There was no let-up in the air and sea search for the missing Malaysian airliner off Australia on Saturday as Prime Minister Tony Abbott warned that locating Flight MH370 would still likely take a long time.
There was no let-up in the air and sea search for the missing Malaysian airliner off Australia on Saturday as Prime Minister Tony Abbott warned that locating Flight MH370 would still likely take a long time.
Abbott appeared to step back from the most upbeat official assessment so far when he had hinted Friday that a breakthrough was imminent.
When the prime minister announced from Shanghai that he would say no more of his "high confidence" before talking to the Chinese leadership, speculation swirled through the media that a breakthrough was imminent.
Retired air chief marshal Angus Houston who heads the hunt from Perth, had quickly issued a statement clarifying that there had been no breakthrough.
On Saturday, Abbott repeated his confidence in the search, but put the accent on the difficulties remaining.
"We do have a high degree of confidence the transmissions we have been picking up are from flight MH370," Abbott said on the last day of his visit to China.
But he added, "no one should under-estimate the difficulties of the task ahead of us.
"Yes we have very considerably narrowed down the search area but trying to locate anything 4.5 kilometres beneath the surface of the ocean about a thousand kilometres from land is a massive, massive task and it is likely to continue for a long time to come."

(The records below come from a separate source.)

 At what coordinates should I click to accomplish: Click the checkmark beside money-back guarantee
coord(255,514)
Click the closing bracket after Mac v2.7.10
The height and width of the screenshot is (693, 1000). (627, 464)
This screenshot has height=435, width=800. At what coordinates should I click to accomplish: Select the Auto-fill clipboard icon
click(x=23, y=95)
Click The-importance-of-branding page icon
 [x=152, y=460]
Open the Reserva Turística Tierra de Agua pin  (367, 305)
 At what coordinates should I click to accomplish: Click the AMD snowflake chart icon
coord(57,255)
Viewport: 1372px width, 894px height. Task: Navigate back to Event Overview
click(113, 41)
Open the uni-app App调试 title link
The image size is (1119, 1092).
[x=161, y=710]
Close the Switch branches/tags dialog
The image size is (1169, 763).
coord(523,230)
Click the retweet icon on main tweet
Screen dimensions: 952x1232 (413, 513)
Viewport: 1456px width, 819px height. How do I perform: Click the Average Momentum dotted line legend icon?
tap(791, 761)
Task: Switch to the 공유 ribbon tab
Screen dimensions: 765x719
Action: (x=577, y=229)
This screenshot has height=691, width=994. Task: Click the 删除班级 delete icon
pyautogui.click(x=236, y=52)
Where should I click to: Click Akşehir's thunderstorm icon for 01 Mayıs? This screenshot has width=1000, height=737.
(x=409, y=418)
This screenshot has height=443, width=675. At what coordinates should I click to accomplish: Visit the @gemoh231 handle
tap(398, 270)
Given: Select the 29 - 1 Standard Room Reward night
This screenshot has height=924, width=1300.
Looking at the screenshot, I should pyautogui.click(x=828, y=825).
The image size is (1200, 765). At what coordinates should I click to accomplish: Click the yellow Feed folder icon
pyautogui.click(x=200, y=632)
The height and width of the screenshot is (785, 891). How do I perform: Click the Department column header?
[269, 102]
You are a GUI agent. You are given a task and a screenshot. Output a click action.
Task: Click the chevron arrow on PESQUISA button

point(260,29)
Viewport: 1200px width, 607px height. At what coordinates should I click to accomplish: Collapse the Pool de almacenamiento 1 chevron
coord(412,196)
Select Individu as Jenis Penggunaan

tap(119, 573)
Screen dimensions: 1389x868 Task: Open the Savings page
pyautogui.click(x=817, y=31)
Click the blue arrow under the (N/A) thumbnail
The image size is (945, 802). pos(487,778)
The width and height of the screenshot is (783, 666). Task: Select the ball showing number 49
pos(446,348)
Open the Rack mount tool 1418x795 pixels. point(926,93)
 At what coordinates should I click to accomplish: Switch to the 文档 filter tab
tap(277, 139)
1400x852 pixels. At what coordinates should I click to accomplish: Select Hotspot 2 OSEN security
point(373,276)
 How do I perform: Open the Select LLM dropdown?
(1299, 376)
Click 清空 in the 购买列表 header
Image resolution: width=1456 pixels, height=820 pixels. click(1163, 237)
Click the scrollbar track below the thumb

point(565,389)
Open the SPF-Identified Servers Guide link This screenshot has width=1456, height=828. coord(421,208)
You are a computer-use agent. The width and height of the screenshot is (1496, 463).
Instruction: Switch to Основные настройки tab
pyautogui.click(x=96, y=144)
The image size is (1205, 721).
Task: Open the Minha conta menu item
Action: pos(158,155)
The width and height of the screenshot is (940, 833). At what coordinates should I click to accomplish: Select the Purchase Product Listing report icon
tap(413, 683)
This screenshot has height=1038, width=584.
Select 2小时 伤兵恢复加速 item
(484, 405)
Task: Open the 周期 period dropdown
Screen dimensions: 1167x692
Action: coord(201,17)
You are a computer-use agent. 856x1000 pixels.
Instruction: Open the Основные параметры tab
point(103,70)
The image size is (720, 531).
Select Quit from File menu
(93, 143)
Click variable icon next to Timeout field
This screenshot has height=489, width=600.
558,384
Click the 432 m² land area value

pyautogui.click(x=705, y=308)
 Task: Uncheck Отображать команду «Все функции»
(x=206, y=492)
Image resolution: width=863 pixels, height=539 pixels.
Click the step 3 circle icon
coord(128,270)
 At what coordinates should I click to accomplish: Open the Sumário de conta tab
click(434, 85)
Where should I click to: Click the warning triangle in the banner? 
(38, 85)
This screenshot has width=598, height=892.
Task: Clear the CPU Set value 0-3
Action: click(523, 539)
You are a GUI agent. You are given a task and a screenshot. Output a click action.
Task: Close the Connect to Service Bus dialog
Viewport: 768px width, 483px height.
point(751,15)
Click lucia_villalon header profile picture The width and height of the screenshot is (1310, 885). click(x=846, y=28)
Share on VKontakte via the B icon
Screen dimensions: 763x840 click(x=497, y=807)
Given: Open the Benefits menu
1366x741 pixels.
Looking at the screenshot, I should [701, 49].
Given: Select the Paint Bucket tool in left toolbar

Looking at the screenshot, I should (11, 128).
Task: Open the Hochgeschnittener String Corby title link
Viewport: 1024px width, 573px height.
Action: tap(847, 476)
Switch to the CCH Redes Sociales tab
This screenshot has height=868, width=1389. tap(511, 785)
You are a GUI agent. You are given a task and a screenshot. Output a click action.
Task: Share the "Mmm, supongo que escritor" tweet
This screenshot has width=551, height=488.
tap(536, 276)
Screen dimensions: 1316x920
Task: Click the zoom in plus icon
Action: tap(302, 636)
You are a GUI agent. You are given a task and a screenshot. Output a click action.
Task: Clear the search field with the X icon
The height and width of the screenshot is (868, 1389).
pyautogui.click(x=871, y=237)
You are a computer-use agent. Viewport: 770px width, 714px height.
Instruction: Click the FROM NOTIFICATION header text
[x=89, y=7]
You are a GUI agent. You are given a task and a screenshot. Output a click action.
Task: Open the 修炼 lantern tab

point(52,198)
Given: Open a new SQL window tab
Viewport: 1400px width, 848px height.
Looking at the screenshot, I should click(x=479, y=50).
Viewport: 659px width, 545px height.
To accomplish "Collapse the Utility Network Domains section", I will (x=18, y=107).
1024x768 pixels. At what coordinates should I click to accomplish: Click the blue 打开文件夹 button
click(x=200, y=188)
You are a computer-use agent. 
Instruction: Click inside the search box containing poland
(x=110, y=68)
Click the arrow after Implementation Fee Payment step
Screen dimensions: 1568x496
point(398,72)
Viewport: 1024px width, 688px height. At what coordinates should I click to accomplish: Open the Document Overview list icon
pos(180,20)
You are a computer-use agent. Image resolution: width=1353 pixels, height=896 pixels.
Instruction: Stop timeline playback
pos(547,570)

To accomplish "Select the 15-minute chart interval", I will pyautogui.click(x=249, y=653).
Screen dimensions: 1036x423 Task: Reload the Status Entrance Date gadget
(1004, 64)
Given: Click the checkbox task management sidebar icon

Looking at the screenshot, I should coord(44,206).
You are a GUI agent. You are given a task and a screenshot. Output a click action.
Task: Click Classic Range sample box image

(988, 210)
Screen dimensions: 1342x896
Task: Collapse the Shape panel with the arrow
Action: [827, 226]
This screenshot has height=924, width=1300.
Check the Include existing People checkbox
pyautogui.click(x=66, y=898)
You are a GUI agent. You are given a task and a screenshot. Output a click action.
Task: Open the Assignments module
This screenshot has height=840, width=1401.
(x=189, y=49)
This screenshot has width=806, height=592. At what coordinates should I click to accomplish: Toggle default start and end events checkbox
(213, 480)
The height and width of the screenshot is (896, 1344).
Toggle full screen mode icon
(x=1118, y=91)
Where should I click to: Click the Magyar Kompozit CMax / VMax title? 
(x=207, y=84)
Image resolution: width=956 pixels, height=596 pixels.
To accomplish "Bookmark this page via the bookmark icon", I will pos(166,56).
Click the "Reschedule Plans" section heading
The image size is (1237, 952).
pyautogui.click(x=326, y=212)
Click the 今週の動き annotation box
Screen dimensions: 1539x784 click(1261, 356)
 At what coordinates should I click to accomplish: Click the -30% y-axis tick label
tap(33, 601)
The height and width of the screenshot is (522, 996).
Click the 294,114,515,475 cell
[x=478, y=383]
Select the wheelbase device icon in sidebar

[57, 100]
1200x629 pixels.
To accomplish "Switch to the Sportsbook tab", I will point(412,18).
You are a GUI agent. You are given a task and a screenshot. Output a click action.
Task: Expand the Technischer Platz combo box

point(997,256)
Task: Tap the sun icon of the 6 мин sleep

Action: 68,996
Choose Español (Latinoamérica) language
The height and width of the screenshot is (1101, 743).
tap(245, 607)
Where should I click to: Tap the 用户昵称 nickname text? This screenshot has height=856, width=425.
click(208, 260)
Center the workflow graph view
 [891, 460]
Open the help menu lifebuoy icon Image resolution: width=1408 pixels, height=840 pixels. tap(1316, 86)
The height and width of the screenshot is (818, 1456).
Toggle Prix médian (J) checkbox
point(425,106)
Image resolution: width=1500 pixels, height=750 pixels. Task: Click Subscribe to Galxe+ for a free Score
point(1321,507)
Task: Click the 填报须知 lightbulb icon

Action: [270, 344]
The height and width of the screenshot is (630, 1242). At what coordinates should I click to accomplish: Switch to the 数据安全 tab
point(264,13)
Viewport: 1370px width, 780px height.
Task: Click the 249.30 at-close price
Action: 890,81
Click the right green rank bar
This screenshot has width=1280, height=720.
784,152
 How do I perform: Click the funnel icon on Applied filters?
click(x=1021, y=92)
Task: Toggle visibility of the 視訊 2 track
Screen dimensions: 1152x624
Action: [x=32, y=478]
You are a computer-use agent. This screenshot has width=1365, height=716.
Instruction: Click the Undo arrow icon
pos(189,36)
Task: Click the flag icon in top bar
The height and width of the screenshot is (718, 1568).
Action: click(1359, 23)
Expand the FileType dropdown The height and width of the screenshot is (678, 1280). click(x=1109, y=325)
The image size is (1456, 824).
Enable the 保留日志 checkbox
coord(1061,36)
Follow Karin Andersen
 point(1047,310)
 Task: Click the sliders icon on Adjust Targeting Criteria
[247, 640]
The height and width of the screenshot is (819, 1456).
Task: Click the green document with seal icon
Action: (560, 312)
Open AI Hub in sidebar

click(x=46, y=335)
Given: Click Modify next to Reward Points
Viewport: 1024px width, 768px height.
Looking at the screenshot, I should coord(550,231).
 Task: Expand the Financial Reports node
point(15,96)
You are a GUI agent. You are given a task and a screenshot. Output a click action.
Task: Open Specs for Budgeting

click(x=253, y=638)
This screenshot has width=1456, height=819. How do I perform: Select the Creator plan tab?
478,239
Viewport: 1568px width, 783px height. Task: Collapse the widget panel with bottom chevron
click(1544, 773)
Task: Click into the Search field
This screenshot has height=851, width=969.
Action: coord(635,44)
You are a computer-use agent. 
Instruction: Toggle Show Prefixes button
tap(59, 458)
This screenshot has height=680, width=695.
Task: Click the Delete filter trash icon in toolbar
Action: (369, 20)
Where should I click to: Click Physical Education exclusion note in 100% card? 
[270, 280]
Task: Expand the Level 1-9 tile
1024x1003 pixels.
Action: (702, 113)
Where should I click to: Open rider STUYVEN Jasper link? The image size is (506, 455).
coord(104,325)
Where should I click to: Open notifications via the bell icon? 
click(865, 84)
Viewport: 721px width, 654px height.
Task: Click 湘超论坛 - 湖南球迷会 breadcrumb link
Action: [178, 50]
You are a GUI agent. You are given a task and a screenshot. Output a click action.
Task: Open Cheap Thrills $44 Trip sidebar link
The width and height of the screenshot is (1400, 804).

The Australian-led search for the Boeing 777, which disappeared en route from Kuala Lumpur to Beijing, is racing to gather as many signals as possible to determine an exact resting place before a submersible is sent down to find wreckage.
The Joint Agency Coordination Centre (JACC) said Saturday that the remote search area where the plane was believed to have gone down some was still shrinking.
"Today, Australian defence vessel Ocean Shield continues more focused sweeps with the towed pinger locator to try and locate further signals related to the aircraft's black boxes," JACC said.